Unless it shoots beanbags....

The boy 4rm oz
09-22-2008, 08:51 AM
Beanbags can still be lethal. Hit someone in the temple and they will never get up again.

Xpirate
09-22-2008, 10:10 AM
They should definitely hide somewhere and not return to the house if he gets bail.

I would not use non-lethal anything to try and stop him. In my experience, dishing out non-lethal pain only makes someone like that more brutal when they finally get you. The best thing to do is hide if you are uncomfortable protecting yourself with your own deadly force.

The boy 4rm oz
09-22-2008, 10:33 AM
Xpirate is right, hurting them only makes them angrier.

NightrainSrt4
09-22-2008, 10:38 AM
Thanks guys.

The beanbag comments literally were the first thing I've laughed about since Friday. Just picturing someone getting pummeled with bean bags is quite the cause for laughter. "Oh noes, bEaNbAgS!! ... *takes one to the temple* ffftink ... out" lmfao.

I'm going to try and get them to move somewhere else. I think my mother will be reluctant because the apartment they have is like based on her income, so its affordable, and she works at the hospital there, but I am going to try nonetheless.

I don't think I have to worry too much at the moment, as he doesn't know where I live.
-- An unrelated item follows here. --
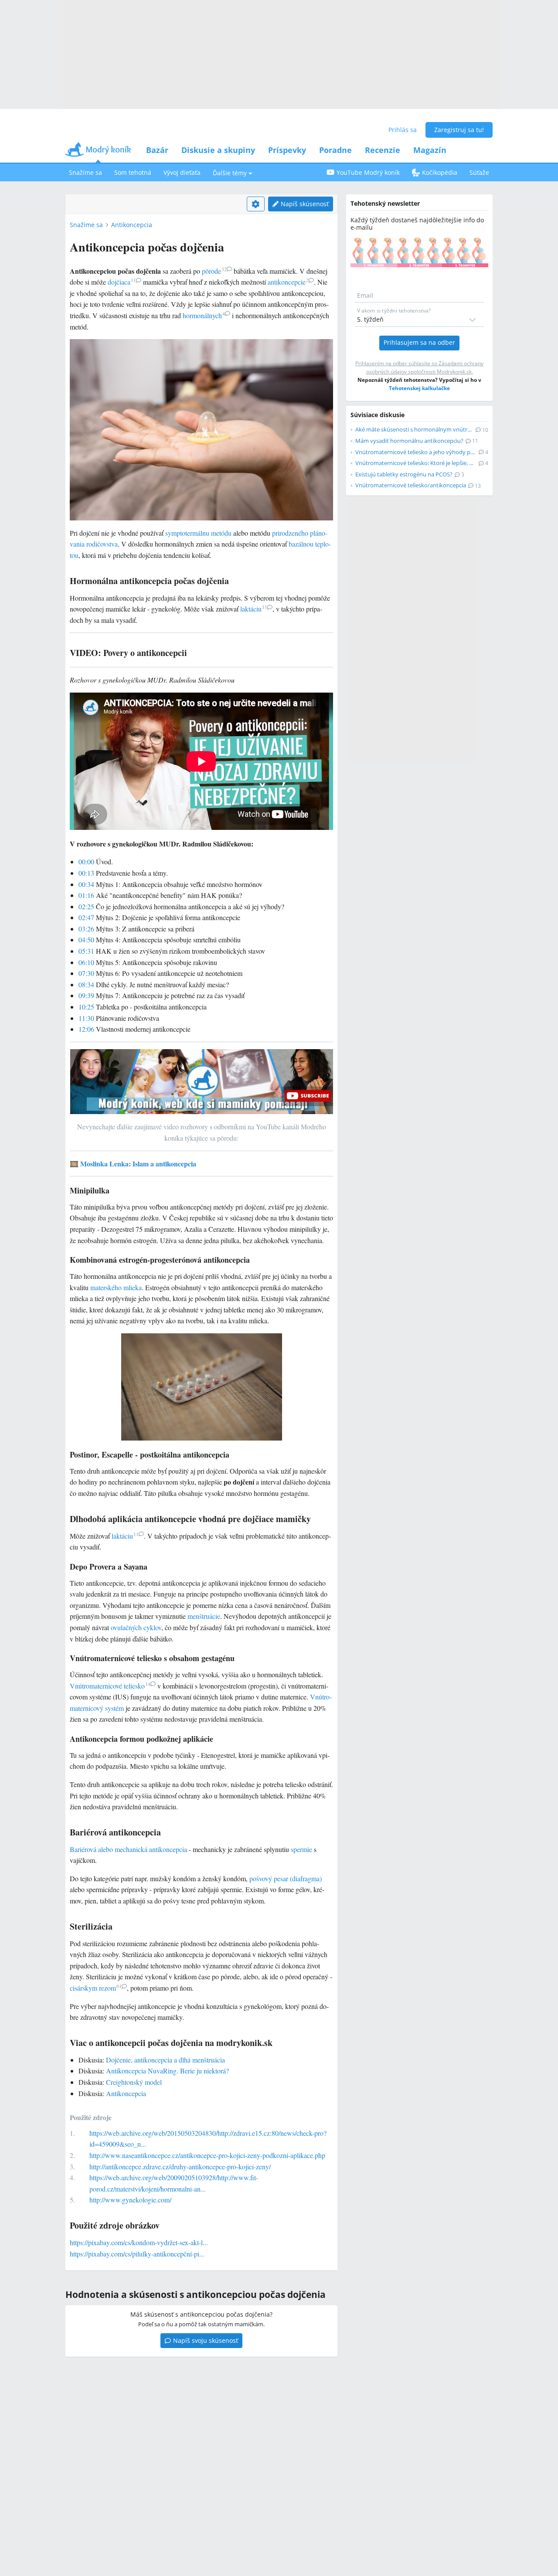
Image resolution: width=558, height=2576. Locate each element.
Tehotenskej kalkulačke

But... he has tracked my mom down before when they moved away like 8 years ago. He has a way with those sneaky type of things. Have to see what happens with bail I guess.

FuzzyPlushroom
09-22-2008, 08:36 PM
Wow, that's friggin' terrible. Praying here that your mum doesn't end up bailing him out after all... if he's locked up it'll give her and your brother more time to find somewhere else to live.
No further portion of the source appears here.